Accelerated wound closure of pressure ulcers in aged mice by chitosan scaffolds with and without bFGF.

Pressure ulcers are a significant healthcare concern, especially for elderly populations. Our work served to ameliorate the chronicity of these ulcers by addressing ischemia-reperfusion injury mediated by neutrophils and the concomitant loss of vasculature in these wounds. To this end, chitosan scaffolds loaded with basic fibroblast growth factor (bFGF) contained in gelatin microparticles were developed and tested for clinical relevance in an aged mouse model. Pressure ulcers were induced in aged mice, and efficacy of treatment was assessed. On days 3 and 7, both chitosan and chitosan-bFGF scaffolds significantly accelerated wound closure compared to gauze control. By day 10, all wounds achieved similar closure. Delivery and angiogenic function of bFGF was verified through ELISA and histology. Elevated neutrophil levels were observed in chitosan and chitosan-bFGF groups. Since neutrophil elastase contributes to the proteolytic environments of pressure ulcers, the effect of chitosan on elastase was assessed. In vitro, chitosan inhibited elastase activity. In vivo, elastase protein levels in wounds were reduced with chitosan-bFGF scaffolds by day 10. These results suggest that chitosan is an effective material for growth factor delivery and can help to heal chronic ulcers. Collectively, our data show that chitosan-bFGF scaffolds are effective in accelerating wound closure of pressure ulcers in aged animals.

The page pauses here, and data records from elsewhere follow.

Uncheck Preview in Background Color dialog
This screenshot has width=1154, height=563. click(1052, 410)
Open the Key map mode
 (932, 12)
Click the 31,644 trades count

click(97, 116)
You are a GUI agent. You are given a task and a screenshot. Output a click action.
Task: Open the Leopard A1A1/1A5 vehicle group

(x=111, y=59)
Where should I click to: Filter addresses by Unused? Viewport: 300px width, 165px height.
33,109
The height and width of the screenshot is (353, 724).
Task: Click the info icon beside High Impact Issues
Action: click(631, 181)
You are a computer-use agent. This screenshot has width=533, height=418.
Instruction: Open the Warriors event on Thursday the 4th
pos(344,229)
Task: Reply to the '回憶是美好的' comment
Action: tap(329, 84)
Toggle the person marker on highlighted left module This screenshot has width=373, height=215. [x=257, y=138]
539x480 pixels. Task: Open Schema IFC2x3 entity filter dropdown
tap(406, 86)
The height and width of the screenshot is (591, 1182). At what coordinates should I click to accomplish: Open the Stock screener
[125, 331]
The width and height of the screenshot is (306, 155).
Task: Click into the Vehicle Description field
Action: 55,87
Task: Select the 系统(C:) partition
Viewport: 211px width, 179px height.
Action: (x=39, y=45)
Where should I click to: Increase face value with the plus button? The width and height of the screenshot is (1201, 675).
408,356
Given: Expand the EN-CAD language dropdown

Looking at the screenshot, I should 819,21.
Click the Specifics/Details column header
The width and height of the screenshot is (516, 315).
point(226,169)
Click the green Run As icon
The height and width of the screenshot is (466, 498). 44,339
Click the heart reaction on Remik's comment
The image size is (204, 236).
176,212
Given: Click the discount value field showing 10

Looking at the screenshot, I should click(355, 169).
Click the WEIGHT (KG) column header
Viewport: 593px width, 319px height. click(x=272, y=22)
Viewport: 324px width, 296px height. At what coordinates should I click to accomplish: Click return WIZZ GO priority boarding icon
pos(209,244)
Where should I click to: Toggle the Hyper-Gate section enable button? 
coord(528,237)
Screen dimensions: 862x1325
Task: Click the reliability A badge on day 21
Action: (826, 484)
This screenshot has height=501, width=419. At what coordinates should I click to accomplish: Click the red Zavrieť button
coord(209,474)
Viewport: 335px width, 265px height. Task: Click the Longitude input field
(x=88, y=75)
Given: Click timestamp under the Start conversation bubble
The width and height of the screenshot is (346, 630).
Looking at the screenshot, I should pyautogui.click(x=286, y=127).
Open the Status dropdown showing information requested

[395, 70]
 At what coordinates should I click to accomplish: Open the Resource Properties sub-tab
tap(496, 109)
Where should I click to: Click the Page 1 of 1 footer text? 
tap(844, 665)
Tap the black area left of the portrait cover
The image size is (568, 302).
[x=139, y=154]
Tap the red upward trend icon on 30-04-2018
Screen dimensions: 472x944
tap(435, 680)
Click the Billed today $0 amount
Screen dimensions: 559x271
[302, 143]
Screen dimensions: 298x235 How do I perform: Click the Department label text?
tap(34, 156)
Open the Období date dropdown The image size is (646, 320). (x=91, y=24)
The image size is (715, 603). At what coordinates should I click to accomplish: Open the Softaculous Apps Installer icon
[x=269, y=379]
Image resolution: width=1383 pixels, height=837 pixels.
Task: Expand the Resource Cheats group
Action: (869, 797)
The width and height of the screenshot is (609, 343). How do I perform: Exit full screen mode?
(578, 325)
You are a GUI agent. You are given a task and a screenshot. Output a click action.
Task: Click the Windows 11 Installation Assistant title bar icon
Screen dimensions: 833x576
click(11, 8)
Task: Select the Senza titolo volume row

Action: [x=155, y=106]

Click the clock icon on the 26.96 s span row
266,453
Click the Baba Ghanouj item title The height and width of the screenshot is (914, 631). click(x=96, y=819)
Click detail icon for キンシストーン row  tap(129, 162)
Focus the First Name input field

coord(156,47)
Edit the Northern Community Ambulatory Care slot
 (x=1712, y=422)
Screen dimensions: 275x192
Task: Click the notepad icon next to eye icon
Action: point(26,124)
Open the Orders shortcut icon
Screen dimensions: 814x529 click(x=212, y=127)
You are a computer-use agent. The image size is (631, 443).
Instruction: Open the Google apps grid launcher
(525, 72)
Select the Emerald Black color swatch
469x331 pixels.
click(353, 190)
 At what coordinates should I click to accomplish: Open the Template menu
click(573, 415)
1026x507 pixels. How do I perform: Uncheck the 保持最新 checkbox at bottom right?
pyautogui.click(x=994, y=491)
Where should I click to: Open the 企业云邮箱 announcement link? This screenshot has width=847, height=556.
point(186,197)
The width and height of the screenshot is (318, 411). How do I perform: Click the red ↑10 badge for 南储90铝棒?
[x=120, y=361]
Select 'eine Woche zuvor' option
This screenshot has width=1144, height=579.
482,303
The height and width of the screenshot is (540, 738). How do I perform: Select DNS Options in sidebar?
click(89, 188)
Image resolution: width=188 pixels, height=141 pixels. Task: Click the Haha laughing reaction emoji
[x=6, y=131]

The effect of chitosan on the migration of neutrophil-like HL60 cells, mediated by IL-8.

Research interest in chitosan stems in part from the demonstrated wound healing properties. The benefits of chitosan as a therapeutic agent appear to be paradoxical because chitosan also elicits neutrophil infiltration indicative of an inflammatory response. While the affinity between chitosan and neutrophils has been well documented, the underlying mechanism is unclear. To our knowledge, no studies have investigated the consequences of chitosan-neutrophil interaction to explain neutrophil migration. To that end, transwell migration assays to chitosan of varying extent of acetylation were conducted using a differentiated model cell line (HL60-PMN) in order to assess the effect of chitosan chemistry and the resultant physical properties such as charge and hydrophobicity on neutrophil migration. As chitosan N-acetylation increased, neutrophil migration increased and chitosan became less positively charged and more hydrophobic. Moreover, HL60-PMN cells secreted the potent neutrophil chemokine IL-8, also known as CXCL8, when exposed to chitosan and IL-8 levels increased with N-acetylation, and migration was inhibited by anti-IL-8 antibodies. Collectively these results suggest that chitosan-neutrophil interaction is encouraged by material properties, results in IL-8 secretion, and causes migration of neutrophils to chitosan. The implication is that the wound healing properties of chitosan may be enhanced through the attenuation of overabundant neutrophils, and thus the inflammatory response, simply by changing chitosan N-acetylation.